You'll have to mask up to plaster the Bulls, Cubs or White Sox logos across your face using a new City of Chicago Snapchat lens.

To encourage folks to don mouth and nose coverings in the fight against Covid-19, Ogilvy created an augmented reality experience that unlocks only when users wear masks. Doing so allows them to virtually trick-out their face guards with the insignia and colors of local sports teams, among other designs. The resulting Snaps are intended for sharing, to inspire mask wearing IRL.

"Our youth are smart, civically minded people," Chicago mayor Lori Lightfoot says in a statement. "They know their personal actions help keep them and their friends and families safe.
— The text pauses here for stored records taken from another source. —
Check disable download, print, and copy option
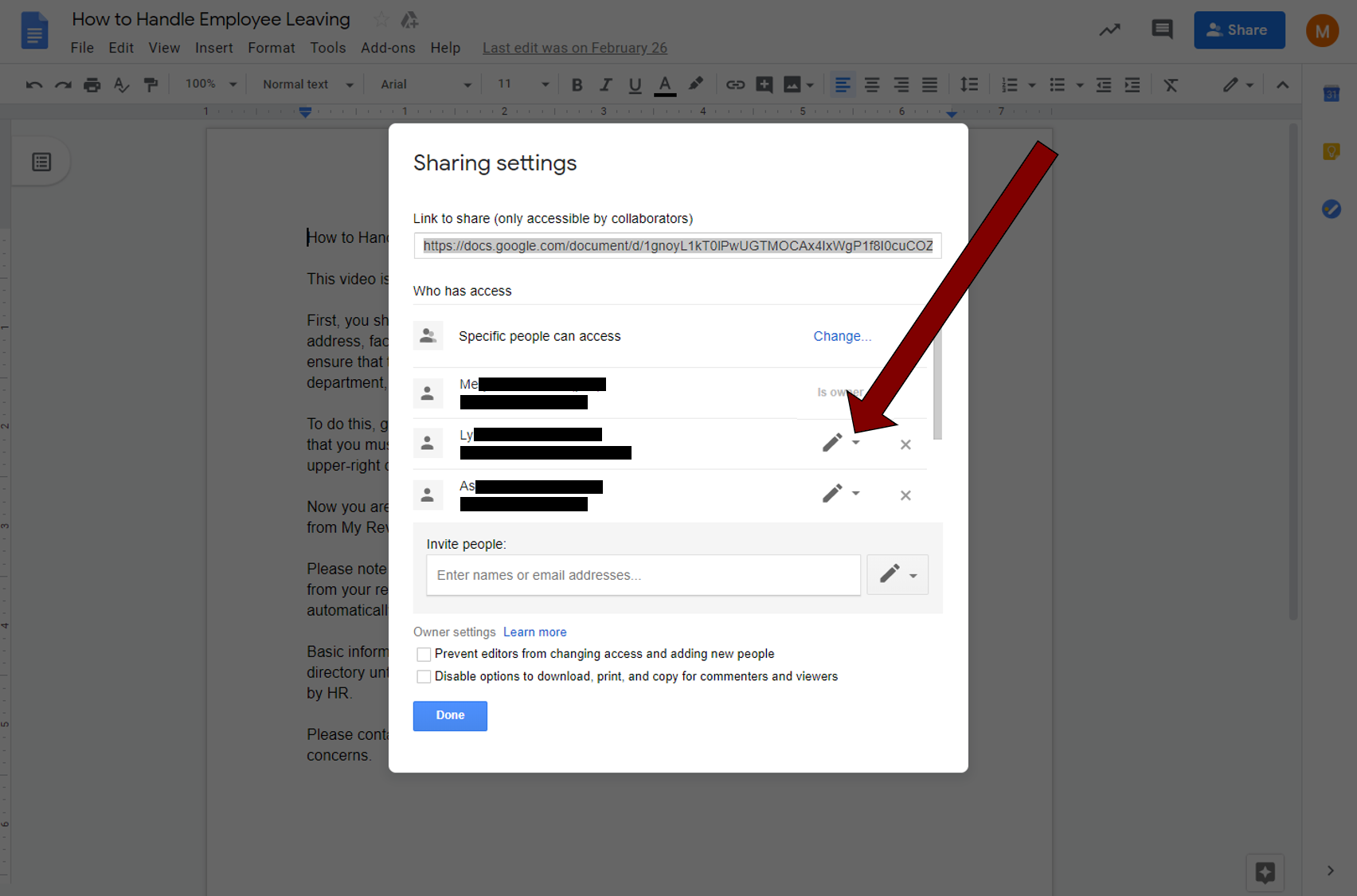 (x=424, y=676)
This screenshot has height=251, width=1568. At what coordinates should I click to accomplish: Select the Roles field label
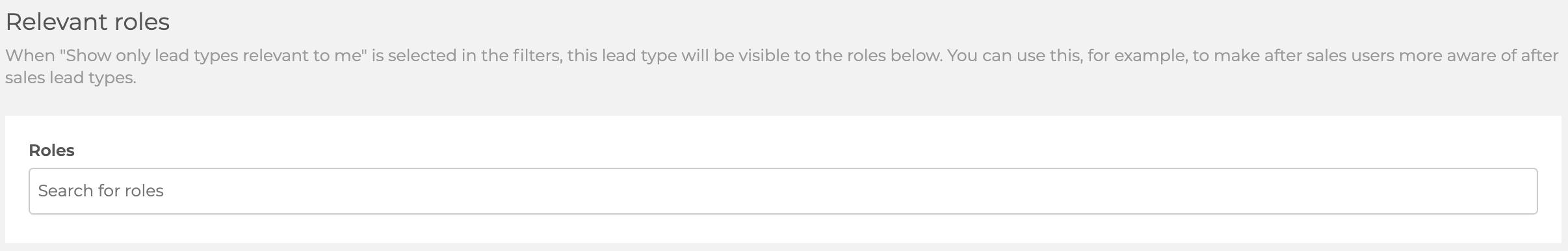point(51,151)
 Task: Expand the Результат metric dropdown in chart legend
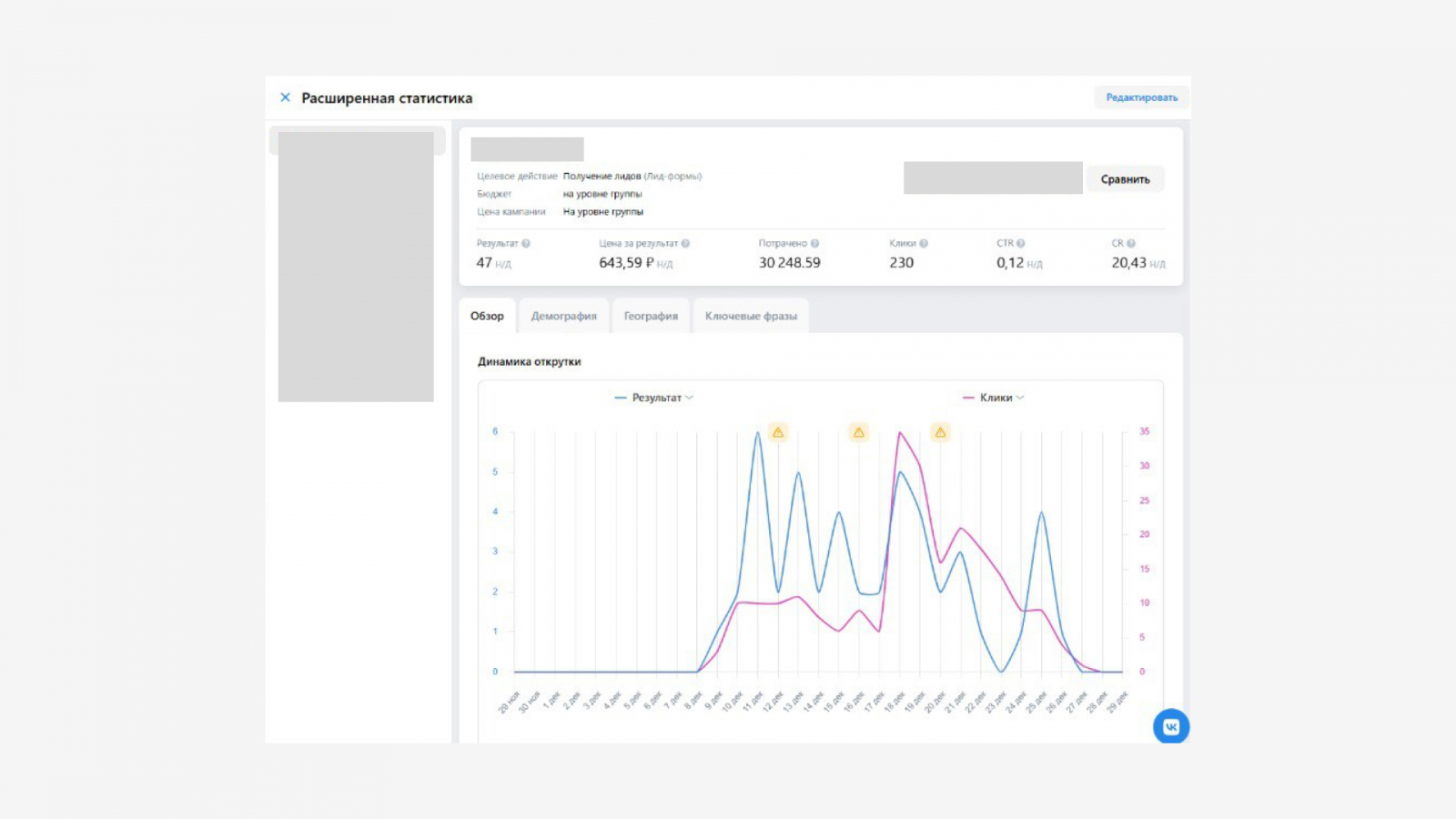pos(656,398)
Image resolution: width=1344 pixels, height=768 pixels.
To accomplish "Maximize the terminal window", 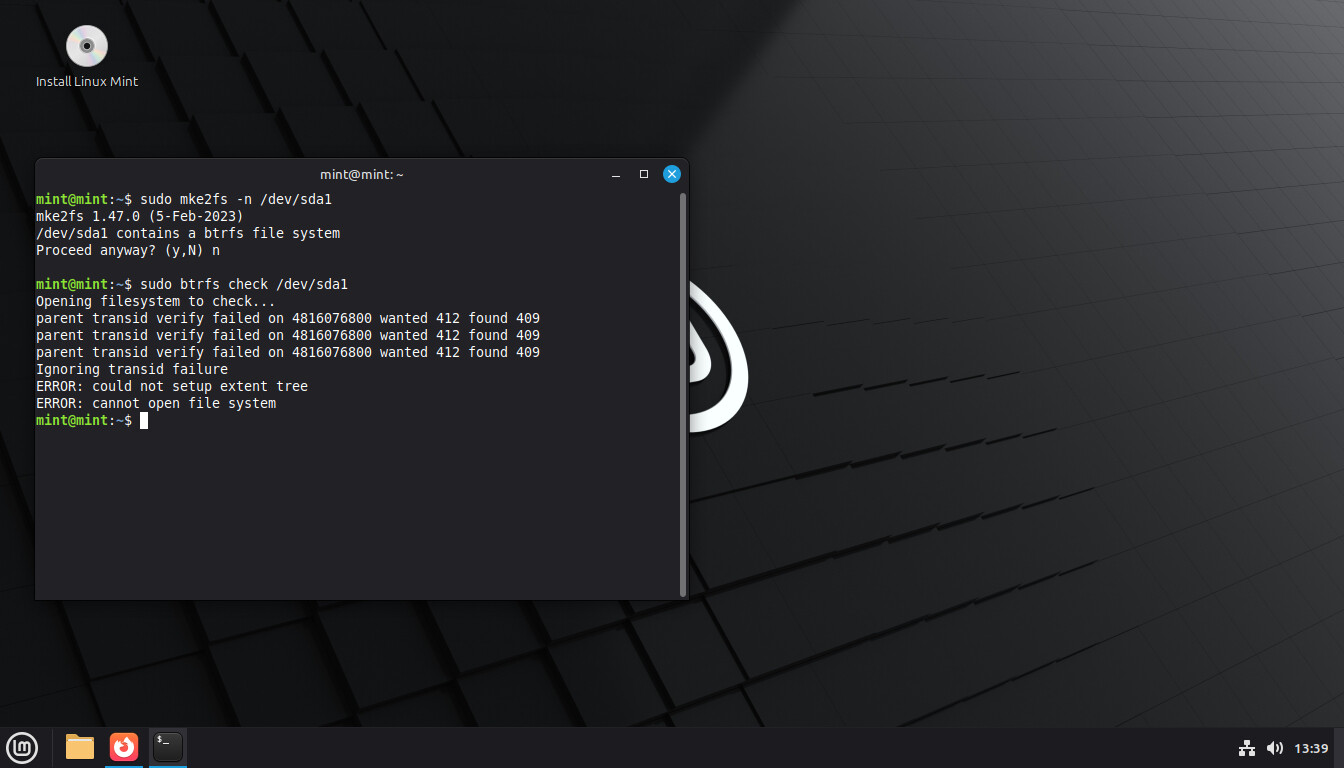I will tap(644, 174).
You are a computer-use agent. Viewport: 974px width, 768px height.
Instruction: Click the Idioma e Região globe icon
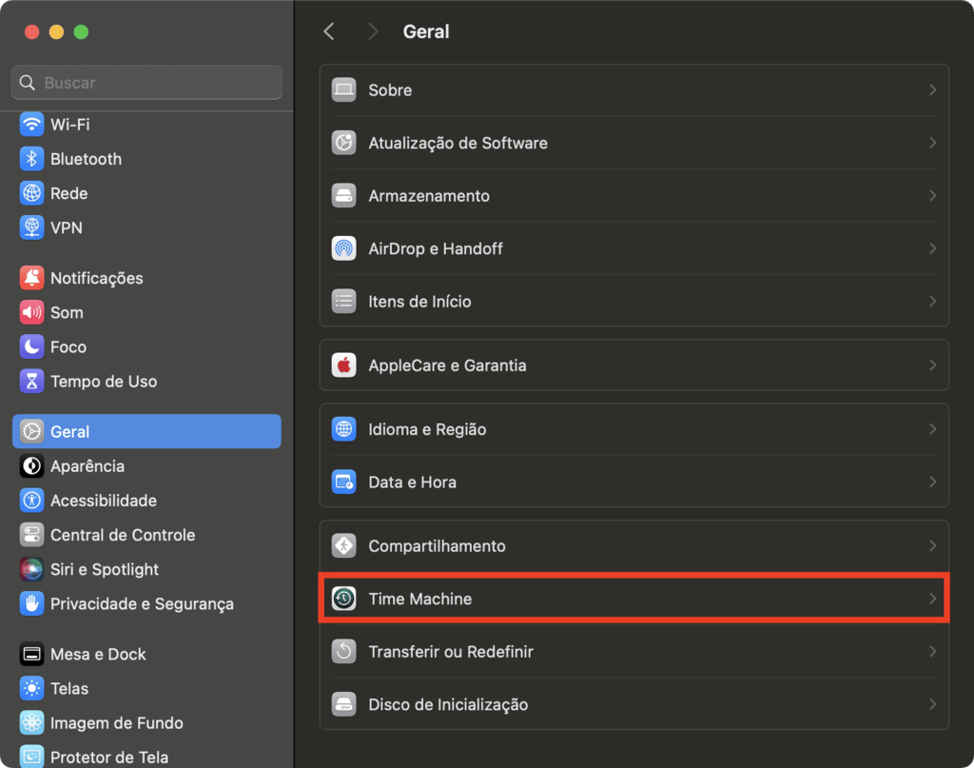(x=344, y=429)
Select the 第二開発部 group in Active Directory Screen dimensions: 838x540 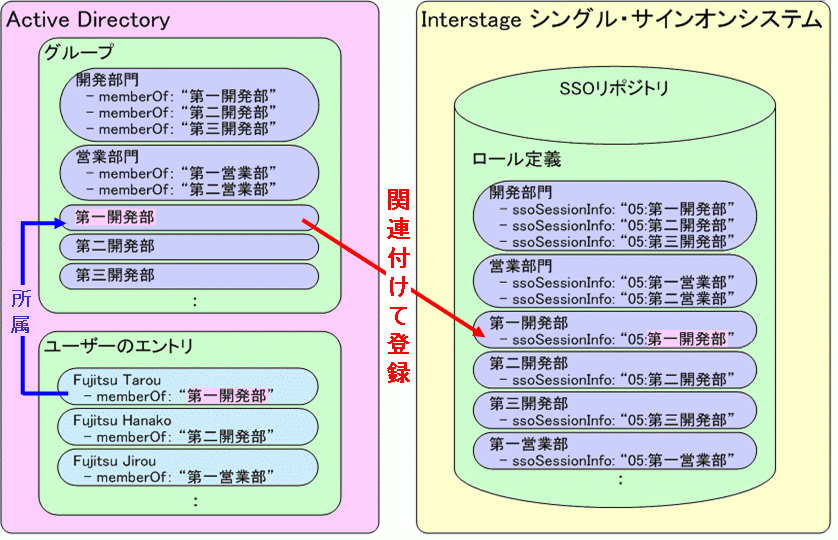[x=188, y=246]
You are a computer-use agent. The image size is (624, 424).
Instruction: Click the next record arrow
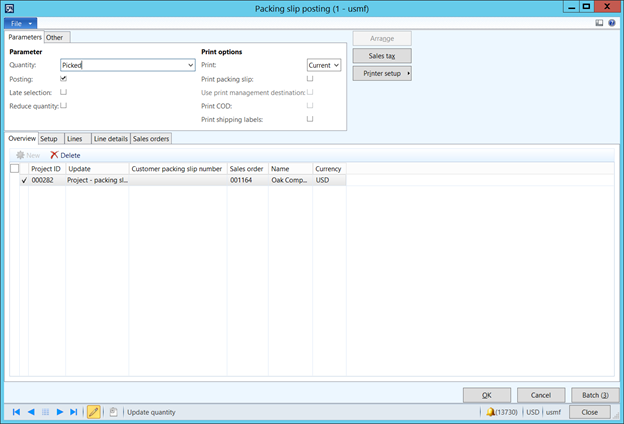(59, 411)
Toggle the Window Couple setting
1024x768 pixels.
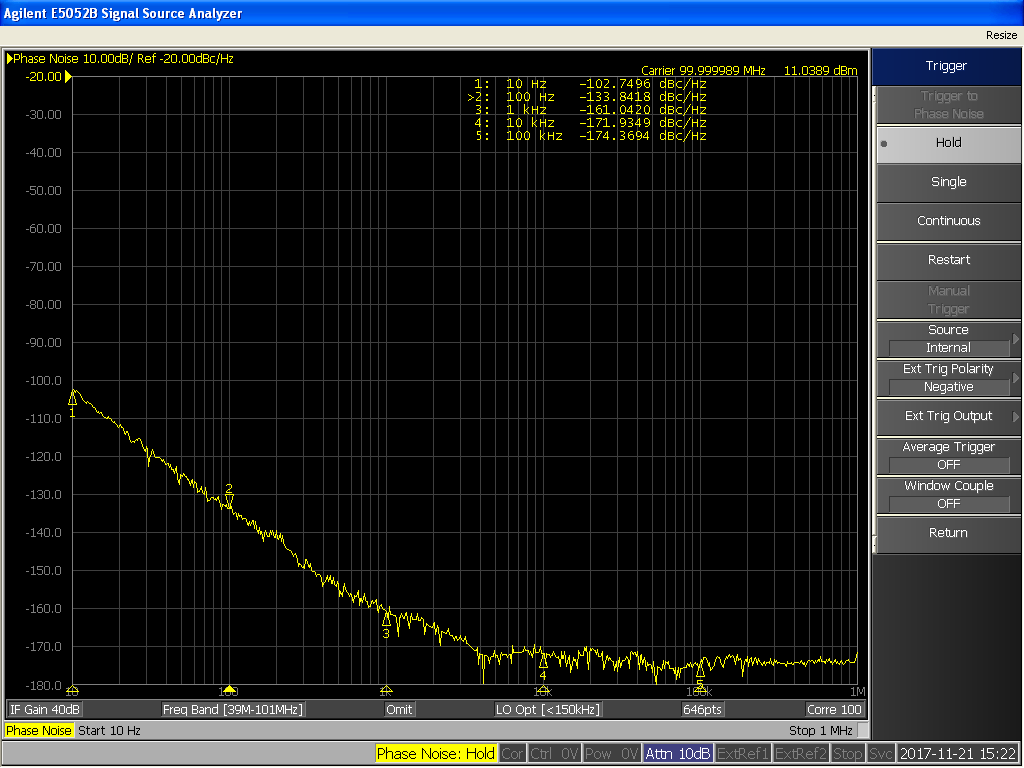click(948, 495)
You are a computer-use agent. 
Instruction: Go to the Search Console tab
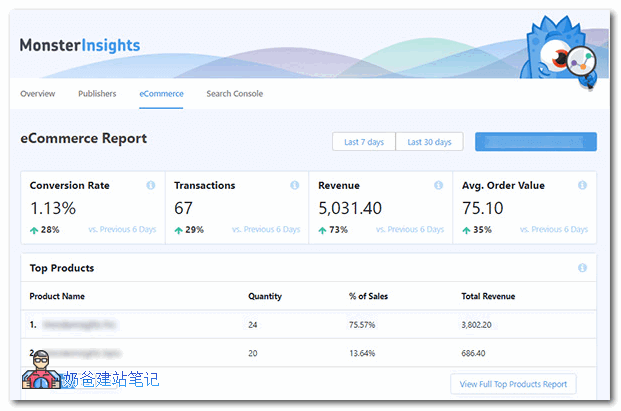234,94
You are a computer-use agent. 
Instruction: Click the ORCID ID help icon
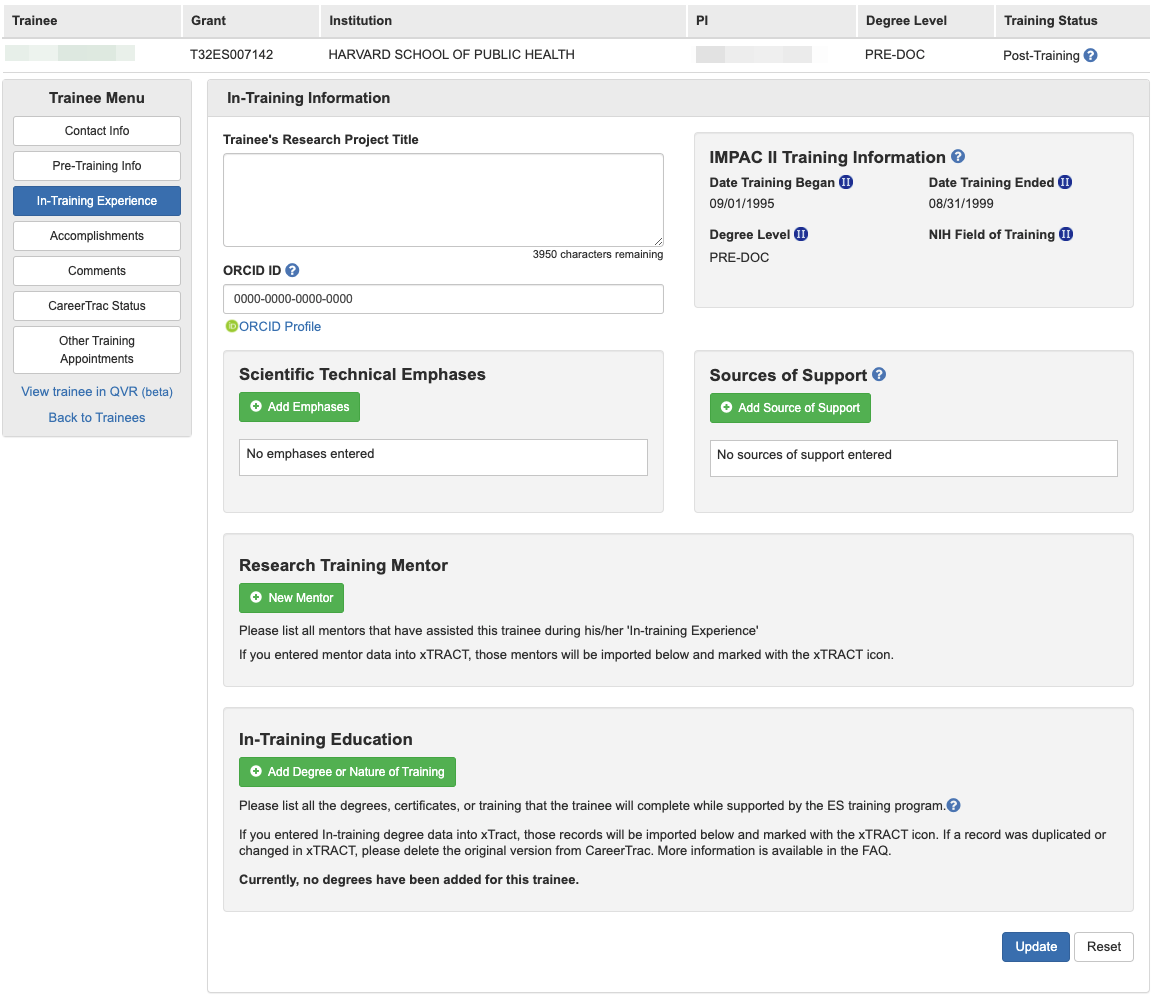click(x=292, y=271)
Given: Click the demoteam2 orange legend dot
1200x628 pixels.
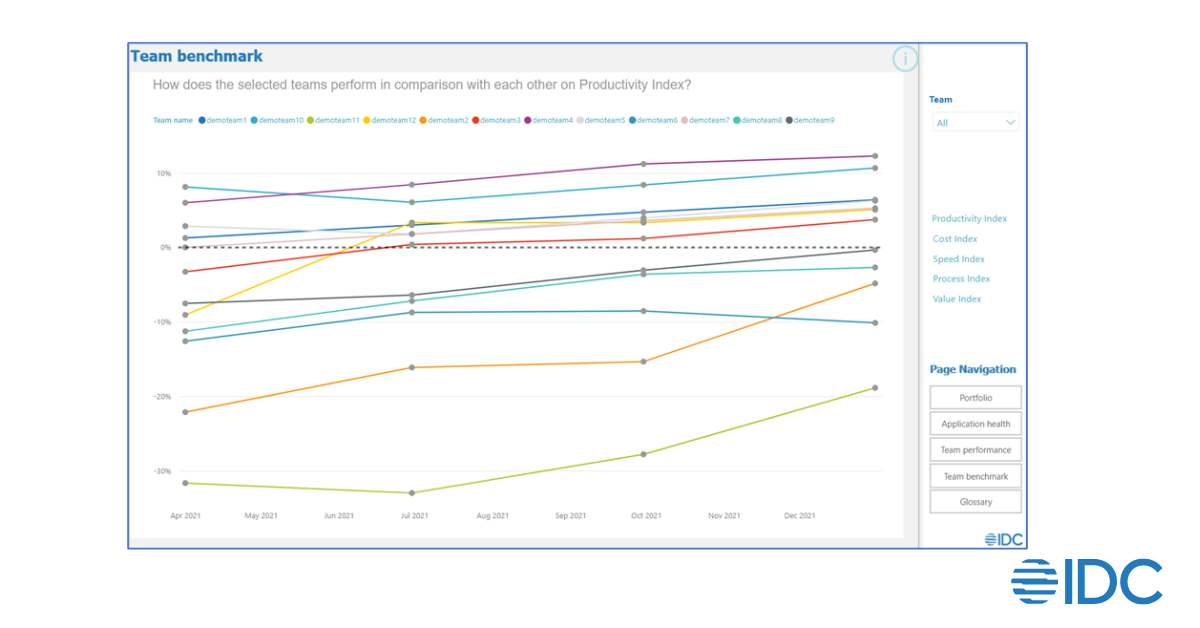Looking at the screenshot, I should pyautogui.click(x=424, y=120).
By using this fun, unique tool, we reach them where they are—on their phones, on social media, and at the point when they have a choice to make about wearing that mask."

Targeting millennials and Gen-Z—less than 30 percent of whom wear masks in public spaces—the push arrives amid a coronavirus surge in Chicago. In recent weeks, daily new cases tallied between 1,500 and 2,000, up from about 500 in June.

"We've been looking for ways to empower Chicago's younger residents to share the precautions they are taking as they confront this pandemic," says Joe Sciarrotta, worldwide deputy chief creative officer at Ogilvy. "We saw this lens as a perfect opportunity to help young people prove through their social networks that they are making the right choices."

The project employs the tag "Team Up, Mask Up," the city's rallying cry across all its communications urging Chicagoans to cover their faces and stanch the transmission of Covid-19.

Ogilvy audio engineer Joe Griffin developed the concept after a friend mentioned that AR lenses wouldn't work when users wore masks. The work builds on Ogilvy's 2019 International Women's Day initiative with Snapchat and Glade on custom AR lenses for women in Saudi Arabia. Designed for women wearing veils, those lenses could be triggered by the blink of an eye.